# Directions:
**1)** Repeat the river cruise review word for word, starting with "We stayed in" and going on through "on the ship.".
**2)** According to the river cruise review, why was the room of about 160 square feet plenty big? Explain in one to three sentences.

# Text block:
— start —
My wife and I were recently aboard the S.S. Joi de Vivre on Uniworld’s Paris to Normandy luxury river cruise.
Being that we have a 23-month old, this was our first vacation in a long time. There are not enough ways to say that we had the trip of a lifetime.
For me, this is the obvious place to start when recapping my Uniworld River Cruise. The captains, chefs, the wait staff and the sommelier took obvious pride in their work and were all universally pleasant and genuine. Special thanks to our Ship Director Astrid and our Travel Director Sharon for always taking the time to check in to make sure my wife and I were enjoying our trip.
The ship, the S.S. Joi De Vivre is beautifully appointed. It’s all polished wood and marble every direction you look. Standouts included a glass and gold chandelier suspended above a floating marble staircase and stately bar in the bow of the ship.
We stayed in a category four room which was about 160 square feet. Sounds small, but it was well laid out with a generous closet and storage under the bed. All that storage allowed us to unpack our bags and carry-on and get our luggage out of the way. Considering we were only in our room to sleep or kick our feet up after a long day, it was plenty big for us.
Not too overuse superlatives, but the food wasn’t just good for a cruise, it was some of the best food I’ve eaten full stop. Standouts included a tender veal fillet, flaky cod in a ginger miso sauce and a baked Alaska that was worth writing home about.
Each dinner (which featured a choice of three appetizers, main courses, and desserts to mix and match) were paired with amazing wine by our onboard sommelier. I know little to nothing about wine, but I know what I like and in my humble opinion, there wasn’t a bad pour on the ship.
I could write several hundred words on the tour portion of the trip, but I’ll spare you the play by play and share my top three experiences from a week filled to the brim with wonderful ones. But one advantage of river cruising that is difficult to overstate is traveling through the night to wake up in a city center or docked 100 yards from a popular tourist site. Case in point, I woke up the first morning of the trip and while getting ready asked my wife, “I wonder how long it will take us to get the chateau this morning?” I opened the curtains of our room and you could see the medieval turret that was part of the chateau grounds sticking up on the horizon.
We made our way to Giverny via a scenic three-mile bike ride. Despite being heavily trafficked by tourists, it was easy to find your own little quiet corner to sit and soak up the garden’s beauty. After a quick tour of the garden and Monet’s home, my wife and I made our way back to the Japanese bridge to find it nearly empty of visitors and the lighting and character of the pond had changed since we were last there. It easy to see why Monet was so inspired by the place.
— end —
# Collected data:
— start —
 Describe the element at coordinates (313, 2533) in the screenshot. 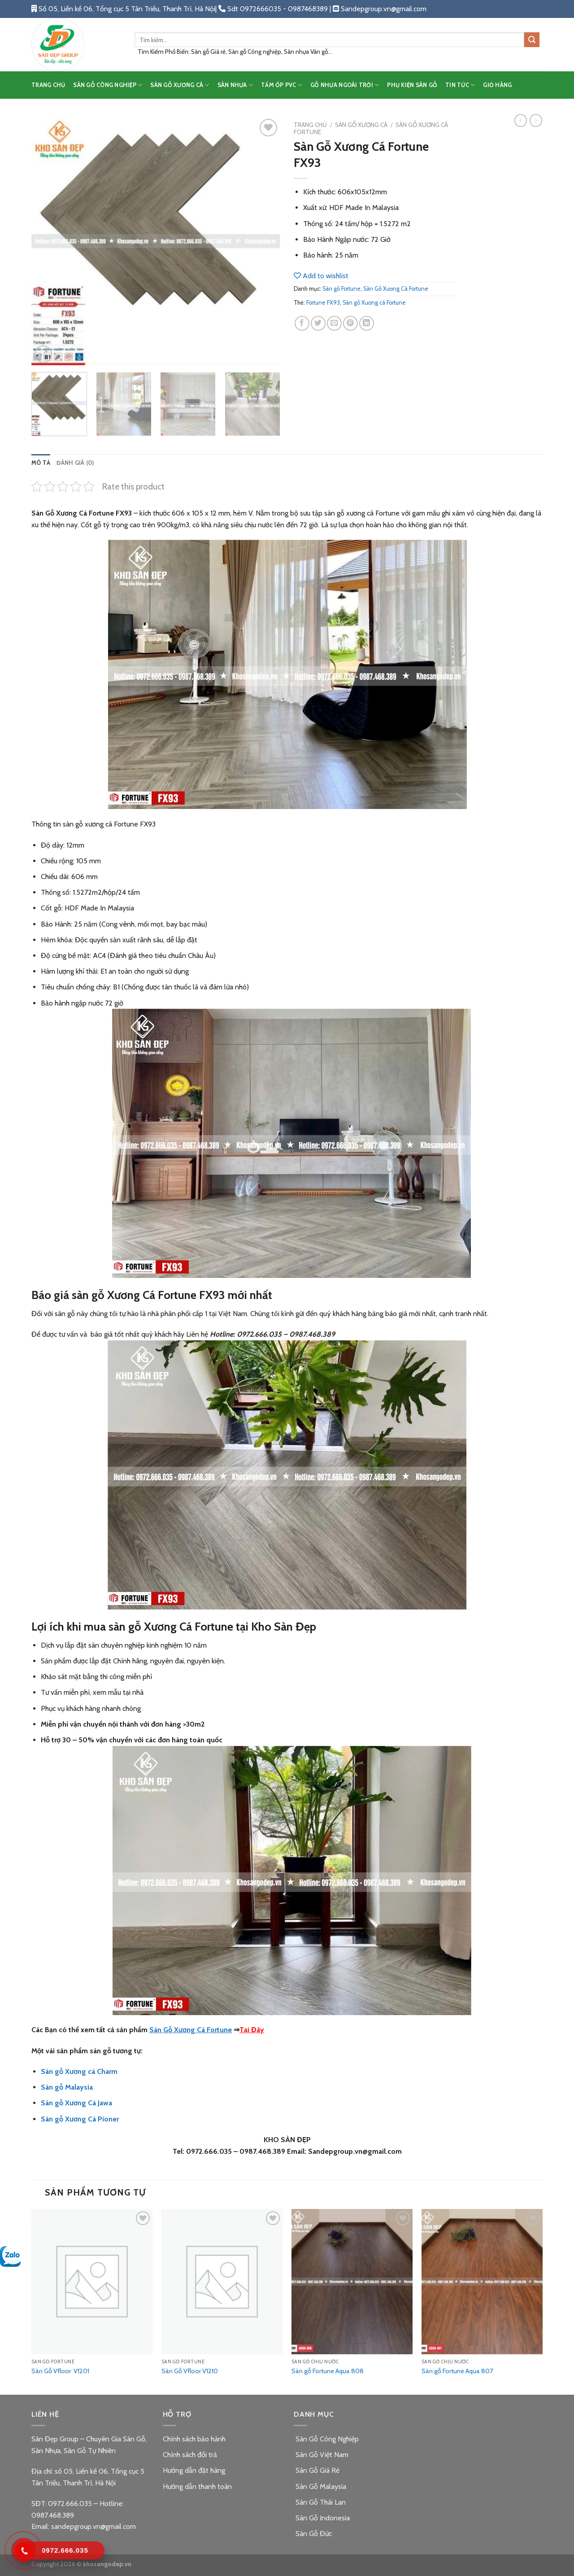

I see `Sàn Gỗ Đức` at that location.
— end —
# Responses to the tasks:
**1)**
We stayed in a category four room which was about 160 square feet. Sounds small, but it was well laid out with a generous closet and storage under the bed. All that storage allowed us to unpack our bags and carry-on and get our luggage out of the way. Considering we were only in our room to sleep or kick our feet up after a long day, it was plenty big for us.
Not too overuse superlatives, but the food wasn’t just good for a cruise, it was some of the best food I’ve eaten full stop. Standouts included a tender veal fillet, flaky cod in a ginger miso sauce and a baked Alaska that was worth writing home about.
Each dinner (which featured a choice of three appetizers, main courses, and desserts to mix and match) were paired with amazing wine by our onboard sommelier. I know little to nothing about wine, but I know what I like and in my humble opinion, there wasn’t a bad pour on the ship.

**2)** The room was well laid out, with a generous closet and storage under the bed. That let the couple unpack their bags and carry-on and get their luggage out of the way. They also used the room only to sleep or kick their feet up after a long day.